At the heart of the dispute is whether the kind of bias cited by Mr. Horowitz the discrimination against scholars with right-leaning views in hiring and promotion and the stifling of conservative student opinions is indeed prevalent.
Last year the Center for the Study of Popular Culture surveyed the political opinions of professors in the humanities and social sciences at 32 top universities and concluded that Democratic views vastly outnumbered Republican ones at each of them. To many of Mr. Horowitz's supporters, that is strong evidence.
"We have 60 members in the department of government," said Harvey Mansfield, a well-known Harvard professor. "Maybe three are Republicans. How could that be just by chance? How could that be fair? How could it be that the smartest people are all liberals? Many liberals simply don't care for the kind of work conservatives do."
Many academics interviewed for this article who described themselves as Democrats acknowledged that college faculties were dominated by liberals, partly as a result of leftist activists' entering academia in the 1960's. The question, which has been roiling for nearly two decades now, is whether that has meant a smothering of conservative views.
Stanley Fish, the dean of the College of Liberal Arts and Sciences at the University of Illinois at Chicago, fumed at the suggestion that a liberal conspiracy existed among faculty. "I have interviewed 250 job candidates in the last five years," he said. "There is no room at all, in the hiring process, which is heavily scripted, for revealing political and religious orientation." "The question you should ask professors," he said, "is whether your work has influence or relevance."
"A public resolution that is on the record has its own coercive force," added Mr. Fish, whose work on postmodernism as an English professor has long drawn the ire of conservatives. "It can lead faculty members and students to feel that they are under surveillance."
Mary Burgan, the general secretary of the American Association of University Professors, said that universities already had guidelines against any kind of discrimination including political and that each year the organization itself looked into 6 to 10 accusations of bias, including ones made by conservatives.
Students for Academic Freedom, a campus organization working closely with Mr. Horowitz, has a Web site, studentsforacademicfreedom.org, where students can report incidents of discrimination.

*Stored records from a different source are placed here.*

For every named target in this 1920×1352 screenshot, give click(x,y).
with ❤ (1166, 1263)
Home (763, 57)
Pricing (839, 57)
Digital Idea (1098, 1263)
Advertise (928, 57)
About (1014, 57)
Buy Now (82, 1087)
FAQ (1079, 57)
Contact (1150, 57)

In 2001 Mr. Horowitz led a campaign to place advertisements in college newspapers denouncing calls for slavery reparations to black Americans. At Brown University, where one of the ads ran, student protesters destroyed copies of The Brown Daily Herald and demanded it pay "reparations" by giving free advertising space to proponents of reparations. (The paper refused but expanded space for opinion articles the day after the incident.)

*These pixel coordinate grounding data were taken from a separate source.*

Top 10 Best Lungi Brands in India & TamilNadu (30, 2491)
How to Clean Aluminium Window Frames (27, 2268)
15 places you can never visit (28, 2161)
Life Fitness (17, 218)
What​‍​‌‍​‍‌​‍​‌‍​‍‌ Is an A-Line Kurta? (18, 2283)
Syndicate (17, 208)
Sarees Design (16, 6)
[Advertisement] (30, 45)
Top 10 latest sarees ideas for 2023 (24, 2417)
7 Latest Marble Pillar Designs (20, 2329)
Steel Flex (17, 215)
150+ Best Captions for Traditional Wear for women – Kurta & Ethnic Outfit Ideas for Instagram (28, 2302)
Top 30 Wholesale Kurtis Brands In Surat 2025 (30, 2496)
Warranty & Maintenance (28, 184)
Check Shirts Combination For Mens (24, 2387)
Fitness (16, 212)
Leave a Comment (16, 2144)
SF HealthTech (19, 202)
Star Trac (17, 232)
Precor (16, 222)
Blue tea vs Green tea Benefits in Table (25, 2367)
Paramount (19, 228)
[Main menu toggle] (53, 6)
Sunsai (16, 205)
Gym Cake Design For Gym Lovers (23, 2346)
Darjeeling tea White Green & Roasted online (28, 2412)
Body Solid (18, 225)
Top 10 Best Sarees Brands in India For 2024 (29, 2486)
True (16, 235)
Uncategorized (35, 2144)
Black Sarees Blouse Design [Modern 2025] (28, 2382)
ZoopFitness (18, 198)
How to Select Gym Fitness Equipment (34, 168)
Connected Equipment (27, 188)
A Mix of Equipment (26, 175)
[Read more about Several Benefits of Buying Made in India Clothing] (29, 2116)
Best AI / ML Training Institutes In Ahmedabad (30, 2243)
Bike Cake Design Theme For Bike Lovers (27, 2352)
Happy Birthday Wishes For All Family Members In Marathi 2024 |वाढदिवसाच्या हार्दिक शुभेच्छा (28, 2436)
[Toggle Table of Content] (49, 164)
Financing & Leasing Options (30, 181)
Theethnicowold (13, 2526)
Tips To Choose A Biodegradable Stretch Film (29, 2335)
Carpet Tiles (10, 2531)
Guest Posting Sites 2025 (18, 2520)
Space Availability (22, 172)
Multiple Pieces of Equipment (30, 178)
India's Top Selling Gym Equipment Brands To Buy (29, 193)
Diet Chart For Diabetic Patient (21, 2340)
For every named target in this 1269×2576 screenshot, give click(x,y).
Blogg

Mr. Horowitz spoke at Brown in October at the invitation of The Brown Spectator, a conservative magazine founded by Stephen Beale, a senior, and Christopher McAuliffe, a junior, who have asked the student council to pass the academic bill of rights. "We are trying to get the university to say on the record that we embrace intellectual diversity," said Mr. Beale, the son of a theology professor from Massachusetts.
Mr. McAuliffe, a Florida native, said: "I have been assigned Marx four times at Brown. Adam Smith? Not even once."